Take Control of your Mac’s Startup Process
Starting up your Mac is usually just a matter of pressing the power button and waiting for the login screen or the desktop to appear. But once in a while, you might want something different to happen when you start your Mac.
Startup Key Shortcuts
Using startup key shortcuts allows you to change the default behavior of your Mac when starting up. You can enter special modes, such as Safe mode or Single-User mode, both of which are special troubleshooting environments.
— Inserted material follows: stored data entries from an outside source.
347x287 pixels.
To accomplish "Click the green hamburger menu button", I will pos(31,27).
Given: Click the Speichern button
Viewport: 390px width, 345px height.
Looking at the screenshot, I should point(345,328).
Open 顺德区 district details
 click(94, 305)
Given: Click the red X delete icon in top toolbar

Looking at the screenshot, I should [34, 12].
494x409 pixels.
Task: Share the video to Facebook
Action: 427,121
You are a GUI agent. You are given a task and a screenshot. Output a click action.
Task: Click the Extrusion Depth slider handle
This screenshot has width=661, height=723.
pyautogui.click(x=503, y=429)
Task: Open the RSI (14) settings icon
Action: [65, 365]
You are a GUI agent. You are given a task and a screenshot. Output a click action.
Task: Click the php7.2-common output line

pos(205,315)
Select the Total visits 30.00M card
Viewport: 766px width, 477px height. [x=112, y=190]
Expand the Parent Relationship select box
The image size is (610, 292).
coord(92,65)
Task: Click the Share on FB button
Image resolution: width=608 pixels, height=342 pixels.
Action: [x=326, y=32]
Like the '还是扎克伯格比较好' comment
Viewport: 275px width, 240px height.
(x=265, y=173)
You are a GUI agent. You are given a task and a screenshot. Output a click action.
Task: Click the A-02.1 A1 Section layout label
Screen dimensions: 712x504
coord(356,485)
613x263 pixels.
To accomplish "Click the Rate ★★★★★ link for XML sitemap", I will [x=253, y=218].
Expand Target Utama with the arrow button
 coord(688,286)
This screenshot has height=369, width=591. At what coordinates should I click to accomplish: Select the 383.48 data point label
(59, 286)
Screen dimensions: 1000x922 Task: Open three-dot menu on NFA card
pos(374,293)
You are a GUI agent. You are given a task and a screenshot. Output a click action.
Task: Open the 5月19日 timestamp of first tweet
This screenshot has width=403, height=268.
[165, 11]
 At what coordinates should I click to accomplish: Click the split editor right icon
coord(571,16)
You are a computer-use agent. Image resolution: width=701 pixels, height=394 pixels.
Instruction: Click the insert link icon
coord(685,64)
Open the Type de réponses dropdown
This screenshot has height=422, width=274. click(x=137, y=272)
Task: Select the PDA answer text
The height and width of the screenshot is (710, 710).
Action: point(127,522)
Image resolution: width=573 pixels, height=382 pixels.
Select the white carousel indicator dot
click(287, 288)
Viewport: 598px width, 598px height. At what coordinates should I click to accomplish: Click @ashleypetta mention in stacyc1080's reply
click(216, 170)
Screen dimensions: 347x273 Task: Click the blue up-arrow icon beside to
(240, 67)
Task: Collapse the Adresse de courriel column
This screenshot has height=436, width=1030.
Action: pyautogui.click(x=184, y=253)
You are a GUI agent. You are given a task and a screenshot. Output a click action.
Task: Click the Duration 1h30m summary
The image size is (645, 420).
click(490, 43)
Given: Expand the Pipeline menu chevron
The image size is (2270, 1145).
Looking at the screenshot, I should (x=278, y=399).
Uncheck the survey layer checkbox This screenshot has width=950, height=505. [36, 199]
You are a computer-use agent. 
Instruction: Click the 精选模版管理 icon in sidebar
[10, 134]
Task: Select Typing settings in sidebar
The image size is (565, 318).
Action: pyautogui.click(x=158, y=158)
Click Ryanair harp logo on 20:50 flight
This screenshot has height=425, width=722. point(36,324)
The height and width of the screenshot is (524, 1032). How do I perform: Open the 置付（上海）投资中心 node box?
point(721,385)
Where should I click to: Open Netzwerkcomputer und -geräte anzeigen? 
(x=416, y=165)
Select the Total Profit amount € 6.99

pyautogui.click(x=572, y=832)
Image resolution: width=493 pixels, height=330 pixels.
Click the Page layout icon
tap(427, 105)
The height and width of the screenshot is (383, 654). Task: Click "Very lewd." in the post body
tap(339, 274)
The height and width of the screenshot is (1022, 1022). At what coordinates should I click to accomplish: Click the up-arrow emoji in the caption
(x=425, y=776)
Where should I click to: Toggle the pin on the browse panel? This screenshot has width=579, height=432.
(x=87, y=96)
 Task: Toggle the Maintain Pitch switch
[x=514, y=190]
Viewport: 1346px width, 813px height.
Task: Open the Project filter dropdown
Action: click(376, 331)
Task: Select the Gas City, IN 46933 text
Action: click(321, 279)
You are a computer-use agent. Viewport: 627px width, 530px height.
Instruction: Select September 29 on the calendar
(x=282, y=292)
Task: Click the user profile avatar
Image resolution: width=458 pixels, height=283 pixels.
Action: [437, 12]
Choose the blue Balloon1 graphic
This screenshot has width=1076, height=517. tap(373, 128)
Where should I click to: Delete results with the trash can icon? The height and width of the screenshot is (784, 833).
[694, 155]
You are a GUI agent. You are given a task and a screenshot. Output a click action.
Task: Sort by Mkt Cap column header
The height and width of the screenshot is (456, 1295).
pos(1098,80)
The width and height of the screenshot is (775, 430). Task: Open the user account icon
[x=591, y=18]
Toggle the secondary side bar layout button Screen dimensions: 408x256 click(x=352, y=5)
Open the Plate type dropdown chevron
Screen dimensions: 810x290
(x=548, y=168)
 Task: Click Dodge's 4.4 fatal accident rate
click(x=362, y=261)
Or you can use startup shortcuts to select a boot device other than the default startup drive you usually use. Of course, there are many other startup shortcuts, and we’ve gathered them all here.
Using a Wired Keyboard
if you’re using a wired keyboard, you should use the keyboard shortcut combinations immediately after pressing the Mac’s power switch, or, if you used the Restart command, after the Mac’s power light goes out or the display goes black.
If you’re having problems with your Mac and are using the startup keyboard shortcuts to assist in troubleshooting, I strongly recommend using a wired keyboard to eliminate any Bluetooth problems that may prevent the Mac from recognizing the use of keyboard shortcuts. Any USB keyboard will work in this role; it doesn’t need to be an Apple keyboard. If you’re using a Windows keyboard, the article Windows Keyboard Equivalents for the Mac’s Special Keys can be helpful in figuring out the proper keys to use.
Using a Wireless Keyboard
If you’re using a wireless keyboard, wait until you hear the startup sound, then immediately use the keyboard shortcut. If you hold down a key on your wireless keyboard before you hear the startup chimes, your Mac won’t correctly register the key you’re holding down, and will likely boot up normally.
- Hold the ‘x’ key during startup. This will force the Mac to boot from OS X or macOS, no matter which disk is specified as the startup disk. You may find this useful if you have your Mac set to boot to a non-Mac OS volume, such as Windows or Linux. In some cases, an alternate OS may prevent the Mac’s normal boot manager from running.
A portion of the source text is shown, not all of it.